> **WORK REQUEST**
Go through the data and copy each line that holds "słodyczami".

> **Stored items**
---

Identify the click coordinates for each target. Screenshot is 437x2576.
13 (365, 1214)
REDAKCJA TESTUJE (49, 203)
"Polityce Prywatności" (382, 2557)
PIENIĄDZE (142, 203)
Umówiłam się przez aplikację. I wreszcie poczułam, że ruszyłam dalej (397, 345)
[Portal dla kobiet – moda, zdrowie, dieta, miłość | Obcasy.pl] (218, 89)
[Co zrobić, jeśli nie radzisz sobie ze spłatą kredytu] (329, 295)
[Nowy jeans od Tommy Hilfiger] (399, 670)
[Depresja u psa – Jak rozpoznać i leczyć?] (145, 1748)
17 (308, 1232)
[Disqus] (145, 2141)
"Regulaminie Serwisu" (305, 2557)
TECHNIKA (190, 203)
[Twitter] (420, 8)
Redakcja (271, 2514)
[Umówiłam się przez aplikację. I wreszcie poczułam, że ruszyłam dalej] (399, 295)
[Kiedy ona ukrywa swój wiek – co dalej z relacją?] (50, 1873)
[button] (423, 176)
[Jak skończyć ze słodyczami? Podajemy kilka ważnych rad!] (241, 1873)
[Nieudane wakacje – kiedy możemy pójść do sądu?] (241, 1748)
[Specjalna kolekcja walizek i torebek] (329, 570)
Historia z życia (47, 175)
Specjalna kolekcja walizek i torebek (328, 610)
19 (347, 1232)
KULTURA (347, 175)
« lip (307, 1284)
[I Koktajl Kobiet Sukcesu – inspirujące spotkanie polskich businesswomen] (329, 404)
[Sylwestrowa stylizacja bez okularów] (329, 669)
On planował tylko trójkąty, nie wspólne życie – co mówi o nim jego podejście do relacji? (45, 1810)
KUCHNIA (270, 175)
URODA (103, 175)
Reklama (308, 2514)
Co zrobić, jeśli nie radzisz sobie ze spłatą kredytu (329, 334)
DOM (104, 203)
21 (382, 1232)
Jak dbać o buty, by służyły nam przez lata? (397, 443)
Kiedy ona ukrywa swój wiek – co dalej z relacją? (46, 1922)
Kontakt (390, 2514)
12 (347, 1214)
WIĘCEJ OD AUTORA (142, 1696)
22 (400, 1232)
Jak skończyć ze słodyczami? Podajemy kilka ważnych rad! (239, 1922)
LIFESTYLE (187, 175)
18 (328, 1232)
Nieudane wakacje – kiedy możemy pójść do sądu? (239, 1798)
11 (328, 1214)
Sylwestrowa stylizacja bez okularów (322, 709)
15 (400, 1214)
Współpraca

---

> **COMPLETED TASK**
[Jak skończyć ze słodyczami? Podajemy kilka ważnych rad!] (241, 1873)
Jak skończyć ze słodyczami? Podajemy kilka ważnych rad! (239, 1922)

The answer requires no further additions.